I walked this route about ten years ago, well before there were any albergues at all. Since the Via Lusitana (a camino group based in Lisbon) has made its appearance, they have done a lot to improve markings, get the route off the road, and incentivize albergues (they even operate one themselves, in Alpriate, 21 km from the Lisbon cathedral). They also produce their own, very nice, credencial, which you can get at the Lisbon cathedral. https://www.caminodesantiago.me/community/threads/portuguese-credential-has-arrived.60265/
For those who are debating whether to start in Lisbon or Porto, would veterans care to chime in here with their opinions?
I can start by throwing out a few pros and cons. I was inspired to do this by some comments on a recent thread.
Pros
— for me, the longer the camino, the better!
— towns of Tomar, Coimbra, Roman Ruins of Condeixa a Nova
— the Portuguese people
— fresh honest food
— lower cost than Spain
— the albergue in Alpriate, kind of like the Orisson of the Portugues. A place for pilgrims to start to get to know each other.
— route out of Lisbon from the cathedral goes through old town, old port, lovely Expo site along the river
Cons
— road walking (though I cannot imagine there is more road walking between Lisbon and Porto than on the official Norte route)
—very little elevation gain (though for some that may be a pro)
— no pilgrim office in Lisbon, indifferent treatment by the cathedral (I just read this on a recent post, and it is true, but I’m not sure that distinguishes this route from any other camino, except maybe SJPP with its pilgrim office).

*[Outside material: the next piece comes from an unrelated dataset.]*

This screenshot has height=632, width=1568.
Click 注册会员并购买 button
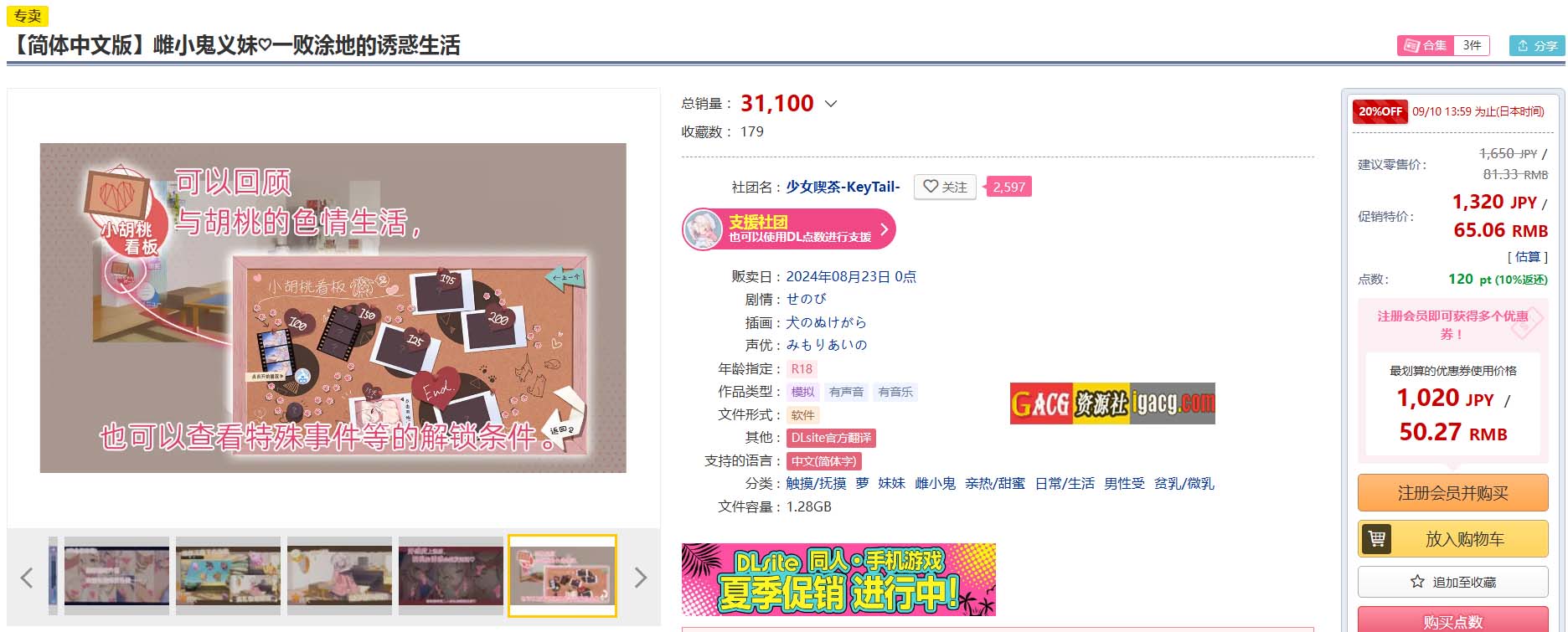pyautogui.click(x=1452, y=493)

— pleasant, but not spectacular scenery
I’m sure there are many more, but this is a start. Bom caminho, Laurie
I’ve been reading the forum posts for more than a decade, and I think it’s safe to say that the route that gets the most disagreement is the Portugues starting in Lisbon. So much so that the owner of one of the albergues along the way recorded several videos with pilgrim opinions.
I walked this route about ten years ago, well before there were any albergues at all. Since the Via Lusitana (a camino group based in Lisbon) has made its appearance, they have done a lot to improve markings, get the route off the road, and incentivize albergues (they even operate one themselves, in Alpriate, 21 km from the Lisbon cathedral). They also produce their own, very nice, credencial, which you can get at the Lisbon cathedral. https://www.caminodesantiago.me/community/threads/portuguese-credential-has-arrived.60265/
For those who are debating whether to start in Lisbon or Porto, would veterans care to chime in here with their opinions?
I can start by throwing out a few pros and cons. I was inspired to do this by some comments on a recent thread.
Pros
— for me, the longer the camino, the better!
— towns of Tomar, Coimbra, Roman Ruins of Condeixa a Nova
— the Portuguese people
— fresh honest food
— lower cost than Spain
— the albergue in Alpriate, kind of like the Orisson of the Portugues. A place for pilgrims to start to get to know each other.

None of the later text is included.